- Born: July 20, 1914 Raymond, Alberta Canada
- Died: July 23, 1966 (aged 52) Cuzco, Peru
- Occupation: Biochemist
- Years active: 1939-1966
- Spouse: Janet Ruth McCarter

= Dilworth Wayne Woolley =

Canadian-born American biochemist (1914–1966)

Dilworth Wayne Woolley (July 20, 1914 – July 23, 1966) was a Canadian-born American biochemist, who did important work on vitamin deficiency, and was one of the first to study the role of serotonin in brain chemistry. He was nominated for a Nobel Prize in 1939, 1948, 1949, and 1950.

==Early life and education==
Wayne Woolley was born in Raymond, Alberta, the son of Americans living in Canada. His extended family were prominent members of the Church of Jesus Christ of Latter-day Saints; his great-grandfather was Edwin Dilworth Woolley, was a prominent Latter-day Saint bishop in Salt Lake City.

Wayne Woolley (as he was known) was a precocious child who finished high school at age 13, and completed an undergraduate degree in chemistry at the University of Alberta at age 19. He pursued graduate studies in the department of agricultural chemistry at the University of Wisconsin, where he earned his PhD in 1939. His graduate research with Conrad Elvehjem concerned nicotinic acid as a treatment for canine blacktongue, with implications for human pellagra.

==Career==
Woolley spent much of his career at the Rockefeller Institute for Medical Research in New York City. His major work focused on serotonin in brain chemistry: how substances such as LSD might affect the action of serotonin, how disorders of serotonin function might be responsible for mental disorders, and how serotonin might play a part in memory and learning. Though his career was shorter-lived than expected, subsequent work by others has developed many of Woolley's hypotheses in productive directions. One of his assistants, Robert Bruce Merrifield, won the Nobel Prize in Chemistry in 1984, for work on peptide synthesis they did together in the 1950s.

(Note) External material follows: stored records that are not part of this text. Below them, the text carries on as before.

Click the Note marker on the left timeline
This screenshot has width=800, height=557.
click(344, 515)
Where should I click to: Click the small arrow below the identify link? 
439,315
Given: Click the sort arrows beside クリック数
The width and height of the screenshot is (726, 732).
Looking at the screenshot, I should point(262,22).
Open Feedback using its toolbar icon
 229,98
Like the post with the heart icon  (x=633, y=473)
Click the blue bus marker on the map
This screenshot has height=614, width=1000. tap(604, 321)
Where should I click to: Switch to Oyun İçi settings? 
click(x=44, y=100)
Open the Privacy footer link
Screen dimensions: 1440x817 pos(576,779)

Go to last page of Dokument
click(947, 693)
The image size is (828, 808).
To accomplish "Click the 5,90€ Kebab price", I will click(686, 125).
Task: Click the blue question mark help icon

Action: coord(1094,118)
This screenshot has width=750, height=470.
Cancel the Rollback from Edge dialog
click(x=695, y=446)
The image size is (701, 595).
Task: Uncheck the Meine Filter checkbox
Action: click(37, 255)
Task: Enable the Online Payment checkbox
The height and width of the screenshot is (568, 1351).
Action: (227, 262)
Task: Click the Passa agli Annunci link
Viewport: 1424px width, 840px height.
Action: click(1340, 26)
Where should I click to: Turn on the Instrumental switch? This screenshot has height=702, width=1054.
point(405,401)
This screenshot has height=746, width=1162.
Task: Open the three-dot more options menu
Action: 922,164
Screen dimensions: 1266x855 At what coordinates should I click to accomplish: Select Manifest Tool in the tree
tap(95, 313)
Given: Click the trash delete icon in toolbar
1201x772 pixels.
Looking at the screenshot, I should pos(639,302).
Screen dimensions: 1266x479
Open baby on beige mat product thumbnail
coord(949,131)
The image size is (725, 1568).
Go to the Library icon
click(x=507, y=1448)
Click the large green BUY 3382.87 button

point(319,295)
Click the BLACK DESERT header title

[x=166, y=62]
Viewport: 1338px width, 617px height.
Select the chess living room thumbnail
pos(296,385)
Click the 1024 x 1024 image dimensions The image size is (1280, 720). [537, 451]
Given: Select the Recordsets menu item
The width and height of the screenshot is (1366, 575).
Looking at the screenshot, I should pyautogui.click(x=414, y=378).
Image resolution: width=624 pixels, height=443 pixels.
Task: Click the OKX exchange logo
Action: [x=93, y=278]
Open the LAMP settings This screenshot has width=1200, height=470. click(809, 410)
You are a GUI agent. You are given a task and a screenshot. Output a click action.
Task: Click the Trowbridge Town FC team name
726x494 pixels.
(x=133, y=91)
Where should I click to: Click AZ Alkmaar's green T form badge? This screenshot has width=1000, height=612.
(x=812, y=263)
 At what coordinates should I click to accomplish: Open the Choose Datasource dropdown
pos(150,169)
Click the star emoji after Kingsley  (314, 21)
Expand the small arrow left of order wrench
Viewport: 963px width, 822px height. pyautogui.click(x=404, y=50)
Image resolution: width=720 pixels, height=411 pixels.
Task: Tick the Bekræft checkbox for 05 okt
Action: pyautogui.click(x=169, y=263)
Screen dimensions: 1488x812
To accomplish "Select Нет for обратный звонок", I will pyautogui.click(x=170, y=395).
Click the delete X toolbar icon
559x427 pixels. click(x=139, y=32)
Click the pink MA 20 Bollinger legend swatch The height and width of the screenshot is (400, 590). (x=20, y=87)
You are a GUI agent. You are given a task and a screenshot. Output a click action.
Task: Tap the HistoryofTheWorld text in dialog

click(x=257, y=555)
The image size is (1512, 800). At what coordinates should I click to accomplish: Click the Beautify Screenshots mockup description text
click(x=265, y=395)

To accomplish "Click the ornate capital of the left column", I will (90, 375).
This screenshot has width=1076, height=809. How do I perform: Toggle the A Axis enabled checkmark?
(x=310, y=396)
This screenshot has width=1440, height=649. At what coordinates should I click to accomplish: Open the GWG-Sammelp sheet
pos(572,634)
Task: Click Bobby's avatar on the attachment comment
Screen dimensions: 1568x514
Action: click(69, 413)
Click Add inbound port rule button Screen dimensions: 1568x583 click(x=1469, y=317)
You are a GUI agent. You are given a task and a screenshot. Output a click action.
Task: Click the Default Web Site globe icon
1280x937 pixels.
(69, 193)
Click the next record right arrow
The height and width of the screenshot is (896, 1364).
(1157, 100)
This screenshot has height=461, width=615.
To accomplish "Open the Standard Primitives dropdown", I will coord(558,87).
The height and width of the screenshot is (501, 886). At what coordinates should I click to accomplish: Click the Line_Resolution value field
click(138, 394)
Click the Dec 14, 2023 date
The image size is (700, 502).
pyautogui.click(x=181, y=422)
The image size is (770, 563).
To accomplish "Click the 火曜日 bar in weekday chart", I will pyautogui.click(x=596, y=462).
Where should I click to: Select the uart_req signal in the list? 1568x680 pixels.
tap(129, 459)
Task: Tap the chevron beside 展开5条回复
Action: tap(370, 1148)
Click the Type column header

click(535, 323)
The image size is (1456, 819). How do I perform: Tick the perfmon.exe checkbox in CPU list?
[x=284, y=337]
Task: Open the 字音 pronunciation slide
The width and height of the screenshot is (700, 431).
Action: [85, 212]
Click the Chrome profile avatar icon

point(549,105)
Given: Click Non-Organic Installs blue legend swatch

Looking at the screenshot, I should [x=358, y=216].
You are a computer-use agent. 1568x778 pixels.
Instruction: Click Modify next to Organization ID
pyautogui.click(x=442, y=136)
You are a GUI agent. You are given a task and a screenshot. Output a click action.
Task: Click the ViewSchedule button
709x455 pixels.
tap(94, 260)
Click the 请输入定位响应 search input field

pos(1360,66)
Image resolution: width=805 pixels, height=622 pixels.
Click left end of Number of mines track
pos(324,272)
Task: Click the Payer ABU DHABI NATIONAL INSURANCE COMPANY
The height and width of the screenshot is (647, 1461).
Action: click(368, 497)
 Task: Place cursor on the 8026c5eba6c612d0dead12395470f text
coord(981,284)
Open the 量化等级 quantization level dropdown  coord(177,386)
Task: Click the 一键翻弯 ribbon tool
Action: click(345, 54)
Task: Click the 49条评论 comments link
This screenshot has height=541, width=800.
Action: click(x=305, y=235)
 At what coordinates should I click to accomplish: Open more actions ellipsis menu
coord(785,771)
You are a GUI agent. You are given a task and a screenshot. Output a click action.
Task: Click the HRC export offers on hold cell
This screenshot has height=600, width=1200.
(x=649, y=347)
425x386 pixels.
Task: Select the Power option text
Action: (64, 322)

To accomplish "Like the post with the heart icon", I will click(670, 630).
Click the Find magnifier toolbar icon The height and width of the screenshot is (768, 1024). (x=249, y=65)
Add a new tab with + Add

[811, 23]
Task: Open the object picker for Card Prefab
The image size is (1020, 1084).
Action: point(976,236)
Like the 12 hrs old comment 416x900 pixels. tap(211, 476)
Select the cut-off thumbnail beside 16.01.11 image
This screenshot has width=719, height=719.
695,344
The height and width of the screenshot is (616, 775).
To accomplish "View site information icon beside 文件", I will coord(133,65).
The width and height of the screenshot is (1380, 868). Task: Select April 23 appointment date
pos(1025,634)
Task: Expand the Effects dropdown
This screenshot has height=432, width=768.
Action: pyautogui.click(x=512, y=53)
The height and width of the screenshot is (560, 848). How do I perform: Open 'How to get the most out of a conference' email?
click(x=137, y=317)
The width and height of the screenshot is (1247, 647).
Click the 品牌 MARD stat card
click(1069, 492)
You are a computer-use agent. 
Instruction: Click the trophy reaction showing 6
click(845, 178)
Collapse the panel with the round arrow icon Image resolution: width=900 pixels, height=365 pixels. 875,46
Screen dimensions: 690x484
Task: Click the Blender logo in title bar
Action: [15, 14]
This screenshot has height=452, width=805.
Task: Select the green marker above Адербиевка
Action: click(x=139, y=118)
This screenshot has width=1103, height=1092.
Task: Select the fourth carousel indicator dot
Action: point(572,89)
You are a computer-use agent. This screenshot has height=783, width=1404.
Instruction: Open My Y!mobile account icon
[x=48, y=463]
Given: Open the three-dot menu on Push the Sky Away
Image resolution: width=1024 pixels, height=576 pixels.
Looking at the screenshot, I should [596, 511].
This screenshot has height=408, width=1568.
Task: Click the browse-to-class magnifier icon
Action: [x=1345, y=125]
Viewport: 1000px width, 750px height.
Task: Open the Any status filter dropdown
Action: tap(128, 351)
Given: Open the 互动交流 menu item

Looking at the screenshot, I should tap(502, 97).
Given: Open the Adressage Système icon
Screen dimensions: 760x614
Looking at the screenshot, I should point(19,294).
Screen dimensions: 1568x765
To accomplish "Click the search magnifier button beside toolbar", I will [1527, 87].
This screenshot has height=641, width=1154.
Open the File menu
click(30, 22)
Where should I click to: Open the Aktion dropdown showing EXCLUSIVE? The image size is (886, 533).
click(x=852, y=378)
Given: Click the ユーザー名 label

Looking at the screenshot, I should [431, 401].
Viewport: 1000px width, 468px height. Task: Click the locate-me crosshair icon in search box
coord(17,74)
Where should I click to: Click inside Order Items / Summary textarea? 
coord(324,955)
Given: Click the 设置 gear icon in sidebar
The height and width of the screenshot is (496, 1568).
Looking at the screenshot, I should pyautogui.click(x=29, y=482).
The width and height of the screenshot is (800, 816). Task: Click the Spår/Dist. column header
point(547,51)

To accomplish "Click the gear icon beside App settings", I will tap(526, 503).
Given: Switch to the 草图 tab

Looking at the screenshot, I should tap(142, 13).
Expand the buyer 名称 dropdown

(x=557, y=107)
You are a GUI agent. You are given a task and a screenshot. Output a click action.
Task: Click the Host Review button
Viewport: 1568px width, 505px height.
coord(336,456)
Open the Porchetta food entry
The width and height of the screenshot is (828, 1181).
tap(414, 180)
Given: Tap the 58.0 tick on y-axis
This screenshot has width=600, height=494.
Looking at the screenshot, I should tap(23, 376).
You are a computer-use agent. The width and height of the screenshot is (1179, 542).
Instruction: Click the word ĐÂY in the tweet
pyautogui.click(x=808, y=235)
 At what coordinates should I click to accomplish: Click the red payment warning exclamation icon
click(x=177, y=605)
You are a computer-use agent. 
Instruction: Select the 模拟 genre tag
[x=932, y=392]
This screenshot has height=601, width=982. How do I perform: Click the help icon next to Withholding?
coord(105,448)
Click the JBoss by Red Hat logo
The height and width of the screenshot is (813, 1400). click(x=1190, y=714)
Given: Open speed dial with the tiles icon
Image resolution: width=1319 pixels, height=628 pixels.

In 1940 Woolley received the Eli Lilly and Company-Elanco Research Award from the American Society for Microbiology. In 1948 he received Eli Lilly Award in Biological Chemistry from the American Chemical Society. In 1952 he was elected to membership in the National Academy of Sciences. He served as president of the Institute of Nutrition in 1959.

Woolley was an author on over 200 research papers and book articles in his thirty-year career. Books by Woolley included A Study of Antimetabolites (1952), and The Biochemical Bases of Psychoses (1962).

==Personal life==
Woolley married bacteriologist Janet Ruth McCarter in 1945. Woolley had Diabetes mellitus type 1 from childhood, and in 1923 was among the first children to receive insulin to treat the condition. He nonetheless experienced blindness as a complication of his diabetes, and was completely blind from age 25 until his death from a heart attack at age 52, while hiking in Cuzco, Peru.